Echos de presse
01 jul 2010
« Spécial Yuan » pour le G20
Valeurs Actuelles - Avis d’Expert par Guillaume Dard et Jean-Jacques Netter
En ces temps de Coupe du Monde, où certains imaginent même la mise en place d’une taxe Tobin sur les footballeurs, rappelons que « Special One » est le surnom du meilleur entraineur européen, José Mourinho, grand stratège défensif, champion avec l’Inter de Milan, et demain peut-être avec le Real de Madrid. Mais actuellement dans la sphère financière, la monnaie et la signature préférées ne sont ni portugaise, ni espagnole, ni italienne, mais chinoise. Il reste à espérer que la Chine, elle aussi prudente et habile stratège, n’a pas créé un « spécial Yuan » juste pour le G20 et pour éviter de se retrouver l’accusée du sommet de Toronto.
Les débats du G20 à Toronto, ont porté sur le délicat équilibre entre la poursuite de la croissance et la réduction des déficits. Les conversations sur la politique économique et les stratégies de sortie de crise entre américains et européens sont probablement moins harmonieuses que le communiqué final. Le « compromis canadien » prévoit une réduction de la moitié des déficits en 2013, et une stabilisation en 2016 de la dette par rapport au PNB, tout en permettant une certaine poursuite des plans de relance. L’Amérique privilégiait la croissance et l’Europe, emmenée par l’Allemagne, la sagesse budgétaire. Tout le problème est que le ratio de 60% de dette sur PIB est une sorte de convention. Quand l’Argentine a fait défaut en 2001 son ratio était de 54%. La dette publique japonaise culmine à 125% et n’inquiète pas encore car elle est financée par l’épargne nipponne.

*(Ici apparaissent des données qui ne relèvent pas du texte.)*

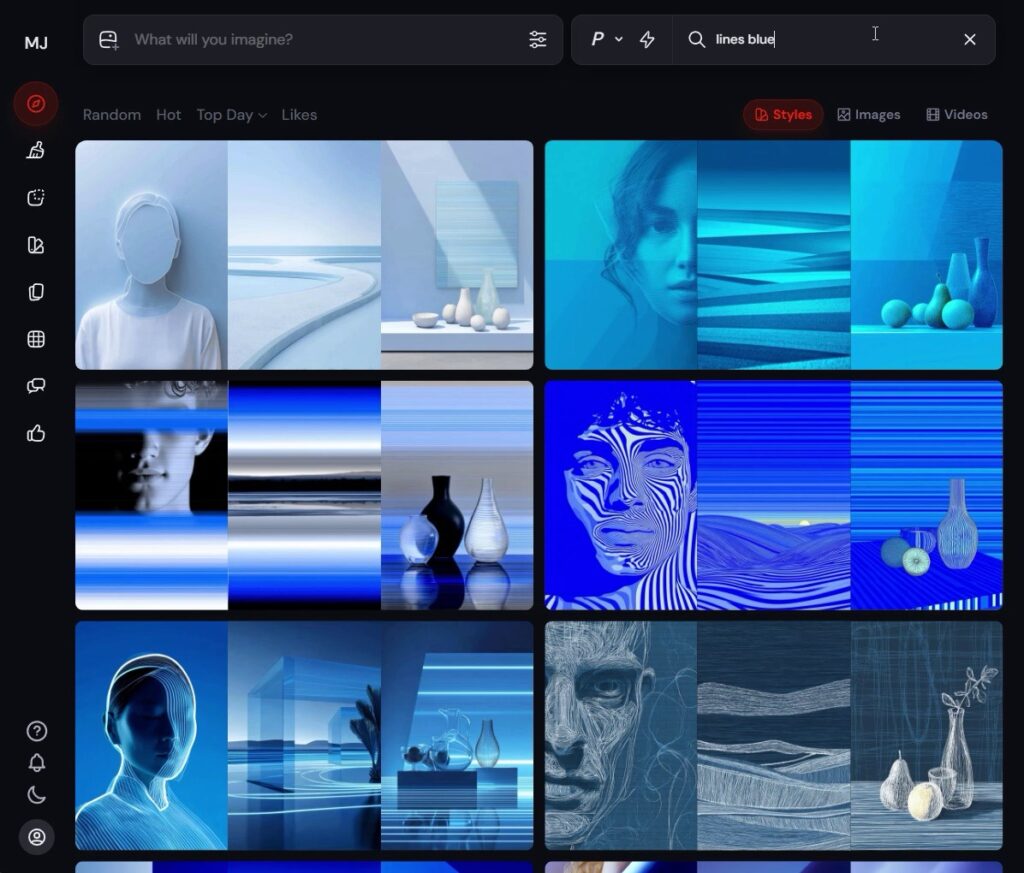Open the Create paintbrush icon in sidebar
Image resolution: width=1024 pixels, height=873 pixels.
[36, 151]
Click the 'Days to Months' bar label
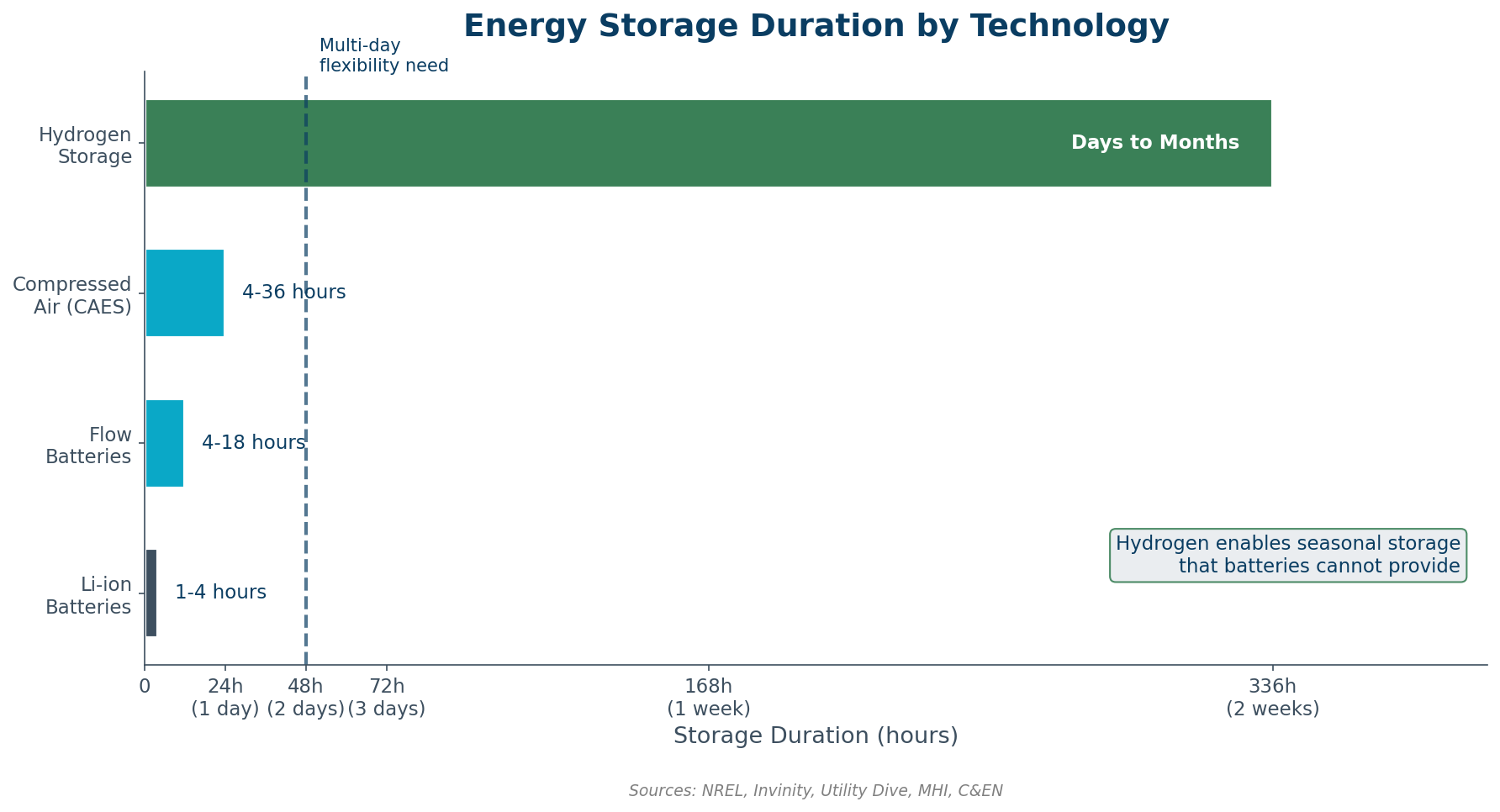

Les Etats-Unis, comme l’a dit Tim Geithner, Secrétaire au Trésor, avaient pour objectif d’utiliser cette réunion pour « rééquilibrer l’économie mondiale », ce qui signifie assurer la reprise américaine. Barak Obama, en campagne électorale pour les élections de mi-mandat qui s’annoncent mal, craint plus que tout une rechute de la croissance, le fameux « double dip ».
L’Europe souffre depuis 1989 d’un déficit de cohérence entre sa politique monétaire et sa politique économique. Comme le dit Jacques Delors, après « ses pompiers », l’Europe attend « ses architectes ».
La Chine, grand dragon de la croissance mondiale est aussi confrontée à des problèmes complexes. Son modèle fondé sur les exportations n’est pas soutenable éternellement et provoque une vive réaction des hommes politiques américains. La Chine a donc annoncé la semaine dernière une modification de sa politique de change. Le Yuan est désormais « flexible » et indexé sur un panier de monnaies. Son cours actuel, 6.80 Yuan pour 1 Dollar, reste très inférieur à la parité de pouvoir d’achat, environ 3.90. Comme le souligne Octo Finance, la Chine sort ainsi d’une « Union Monétaire » avec les Etats-Unis. Ceci pourrait entrainer un problème de financement de l’immense dette américaine et une hausse des taux et de l’inflation.
Dans ce contexte morose pour les Etats-Unis et la dette souveraine, la dextérité des entreprises à résister aux turbulences de toutes sortes reste impressionnante.